(Stored data)

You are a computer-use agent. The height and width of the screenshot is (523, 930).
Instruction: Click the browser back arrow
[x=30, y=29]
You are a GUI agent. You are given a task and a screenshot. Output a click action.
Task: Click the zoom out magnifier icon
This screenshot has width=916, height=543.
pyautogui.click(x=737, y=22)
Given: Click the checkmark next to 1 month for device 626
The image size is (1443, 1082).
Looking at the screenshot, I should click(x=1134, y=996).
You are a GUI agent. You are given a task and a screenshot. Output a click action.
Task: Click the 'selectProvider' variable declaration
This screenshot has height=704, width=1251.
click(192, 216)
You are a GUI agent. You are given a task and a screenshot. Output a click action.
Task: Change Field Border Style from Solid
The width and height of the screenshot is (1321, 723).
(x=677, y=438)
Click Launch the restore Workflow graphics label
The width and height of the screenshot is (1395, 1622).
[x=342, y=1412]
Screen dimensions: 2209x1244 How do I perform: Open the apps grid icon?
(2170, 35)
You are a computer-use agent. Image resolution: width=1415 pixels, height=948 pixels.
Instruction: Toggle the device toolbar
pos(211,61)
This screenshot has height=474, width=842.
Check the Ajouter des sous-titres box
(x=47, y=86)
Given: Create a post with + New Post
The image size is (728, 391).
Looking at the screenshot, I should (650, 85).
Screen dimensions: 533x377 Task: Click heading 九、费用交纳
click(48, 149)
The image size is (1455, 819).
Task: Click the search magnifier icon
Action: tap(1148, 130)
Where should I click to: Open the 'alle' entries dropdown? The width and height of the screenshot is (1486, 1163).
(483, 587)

Exercise aim = Restate the data above exactly, keeping each word as it stands.

Exercise answer =
You are a computer-use agent. The height and width of the screenshot is (523, 930).
Instruction: Click the browser back arrow
[x=30, y=29]
You are a GUI agent. You are given a task and a screenshot. Output a click action.
Task: Click the zoom out magnifier icon
This screenshot has width=916, height=543.
pyautogui.click(x=737, y=22)
Given: Click the checkmark next to 1 month for device 626
The image size is (1443, 1082).
Looking at the screenshot, I should click(x=1134, y=996).
You are a GUI agent. You are given a task and a screenshot. Output a click action.
Task: Click the 'selectProvider' variable declaration
This screenshot has height=704, width=1251.
click(192, 216)
You are a GUI agent. You are given a task and a screenshot. Output a click action.
Task: Change Field Border Style from Solid
The width and height of the screenshot is (1321, 723).
(x=677, y=438)
Click Launch the restore Workflow graphics label
The width and height of the screenshot is (1395, 1622).
[x=342, y=1412]
Screen dimensions: 2209x1244 How do I perform: Open the apps grid icon?
(2170, 35)
You are a computer-use agent. Image resolution: width=1415 pixels, height=948 pixels.
Instruction: Toggle the device toolbar
pos(211,61)
This screenshot has height=474, width=842.
Check the Ajouter des sous-titres box
(x=47, y=86)
Given: Create a post with + New Post
The image size is (728, 391).
Looking at the screenshot, I should (650, 85).
Screen dimensions: 533x377 Task: Click heading 九、费用交纳
click(48, 149)
The image size is (1455, 819).
Task: Click the search magnifier icon
Action: tap(1148, 130)
Where should I click to: Open the 'alle' entries dropdown? The width and height of the screenshot is (1486, 1163).
(483, 587)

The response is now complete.